I suppose so (not tested yet), you can find an example in this docker run script:
–name handbrake marvambass/handbrake &
As mentioned in the comments by Luca, the --privileged flag is required (docker run):
by default, most potentially dangerous kernel capabilities are dropped; including cap_sys_admin (which is required to mount filesystems). However, the --privileged flag will allow it to run.
The --privileged flag gives all capabilities to the container, and it also lifts all the limitations enforced by the device cgroup controller.
In other words, the container can then do almost everything that the host can do.
This flag exists to allow special use-cases, like running Docker within Docker.
As Vincent Demeester mentions in the comments, there is also the --device option:
It is often necessary to directly expose devices to a container. The --device option enables that.

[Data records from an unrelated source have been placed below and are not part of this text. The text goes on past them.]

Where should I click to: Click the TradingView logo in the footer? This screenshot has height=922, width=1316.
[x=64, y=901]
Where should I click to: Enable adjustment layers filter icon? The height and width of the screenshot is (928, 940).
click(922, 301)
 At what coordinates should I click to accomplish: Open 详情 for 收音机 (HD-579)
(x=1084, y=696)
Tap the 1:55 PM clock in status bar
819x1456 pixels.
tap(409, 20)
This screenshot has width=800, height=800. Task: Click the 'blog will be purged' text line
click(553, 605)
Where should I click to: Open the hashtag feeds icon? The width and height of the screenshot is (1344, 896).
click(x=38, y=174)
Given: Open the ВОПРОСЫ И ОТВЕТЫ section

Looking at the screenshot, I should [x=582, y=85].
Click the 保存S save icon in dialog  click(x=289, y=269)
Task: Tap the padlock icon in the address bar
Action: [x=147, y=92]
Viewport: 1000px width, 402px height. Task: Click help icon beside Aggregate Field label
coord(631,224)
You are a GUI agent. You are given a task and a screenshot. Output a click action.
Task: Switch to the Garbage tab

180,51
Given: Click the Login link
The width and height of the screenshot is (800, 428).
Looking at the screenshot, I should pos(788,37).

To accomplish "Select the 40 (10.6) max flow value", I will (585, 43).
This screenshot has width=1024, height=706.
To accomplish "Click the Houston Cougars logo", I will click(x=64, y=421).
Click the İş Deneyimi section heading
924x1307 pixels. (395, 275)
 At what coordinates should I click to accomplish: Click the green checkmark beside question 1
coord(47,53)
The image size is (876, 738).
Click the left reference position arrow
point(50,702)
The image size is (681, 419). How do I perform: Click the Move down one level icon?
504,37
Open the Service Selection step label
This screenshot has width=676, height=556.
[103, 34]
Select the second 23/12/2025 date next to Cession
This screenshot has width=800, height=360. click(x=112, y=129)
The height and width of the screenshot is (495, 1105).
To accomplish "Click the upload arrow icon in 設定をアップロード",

For example, a specific block storage device or loop device or audio device can be added to an otherwise unprivileged container (without the --privileged flag) and have the application directly access it.
By default, the container will be able to read, write and mknod these devices. This can be overridden using a third :rwm set of options to each --device flag
Note: --device cannot be safely used with ephemeral devices. Block devices that may be removed should not be added to untrusted containers with --device.
As seen in issue 10637, some devices can change their node names. See issue 8826
If you launch the Docker daemon with the lxc backend, you should be able to use --lxc-conf=lxc.cgroup.devices.allow = c 189:* rwm to allow your container to access all devices of that group, and then use a volume -v /dev/bus/usb/:/dev/bus/usb/ to access all USB devices.